Descriptions:
Nate Herk delivers a beginner-to-advanced walkthrough of Claude Code’s “skills” system — reusable instruction sets that let users define, save, and trigger consistent agent behaviors across a project. The video opens with a live demo running four parallel Claude Code agents simultaneously: one planning the day via ClickUp, one generating a project pulse check, one producing an Excalidraw diagram, and one scraping and analyzing YouTube comments — all launched in under 30 seconds using pre-built skills.
The tutorial goes under the hood to explain how Claude Code avoids excessive token consumption across large skill libraries using a three-level progressive context loading approach. At level one, the agent scans only the YAML front matter (name and description, roughly 100 tokens per skill) to find the right match. At level two it loads the full skill file (1,000–2,000 tokens). Level three pulls in supplementary assets — templates, scripts, brand references — only when the specific request requires them.
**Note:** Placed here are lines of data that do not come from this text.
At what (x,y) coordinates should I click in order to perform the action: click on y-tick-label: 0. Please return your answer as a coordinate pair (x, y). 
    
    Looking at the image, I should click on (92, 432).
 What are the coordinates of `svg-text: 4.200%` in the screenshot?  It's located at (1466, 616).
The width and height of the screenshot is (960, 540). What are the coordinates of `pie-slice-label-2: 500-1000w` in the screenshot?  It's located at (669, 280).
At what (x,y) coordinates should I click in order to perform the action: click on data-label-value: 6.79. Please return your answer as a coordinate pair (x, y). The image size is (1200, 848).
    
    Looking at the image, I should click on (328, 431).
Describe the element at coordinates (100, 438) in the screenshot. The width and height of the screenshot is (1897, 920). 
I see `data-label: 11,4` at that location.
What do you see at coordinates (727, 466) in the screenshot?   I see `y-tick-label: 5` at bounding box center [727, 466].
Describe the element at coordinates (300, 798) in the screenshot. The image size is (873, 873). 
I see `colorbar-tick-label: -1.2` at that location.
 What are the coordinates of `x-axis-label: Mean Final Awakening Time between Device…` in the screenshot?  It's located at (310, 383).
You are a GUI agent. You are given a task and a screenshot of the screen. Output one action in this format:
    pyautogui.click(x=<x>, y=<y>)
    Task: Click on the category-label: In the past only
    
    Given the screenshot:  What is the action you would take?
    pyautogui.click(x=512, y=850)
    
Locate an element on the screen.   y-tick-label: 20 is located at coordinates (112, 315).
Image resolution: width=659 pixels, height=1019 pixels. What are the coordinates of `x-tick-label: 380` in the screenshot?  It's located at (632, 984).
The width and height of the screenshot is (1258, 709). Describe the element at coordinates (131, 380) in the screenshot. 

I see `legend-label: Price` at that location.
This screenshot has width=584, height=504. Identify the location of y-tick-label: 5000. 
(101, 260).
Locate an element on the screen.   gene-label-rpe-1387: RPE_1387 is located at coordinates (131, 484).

This architecture keeps context lean even when a project contains dozens of skills.
Herk also covers how to trigger skills via slash commands or natural language, how to structure YAML front matter for reliable matching, and how skills are portable across Claude Code, Cursor, Codex, and other MCP-compatible agents. A free starter skill library is available through the host’s School community. The video is one of the more technically grounded tutorials available on Claude Code’s agent capabilities.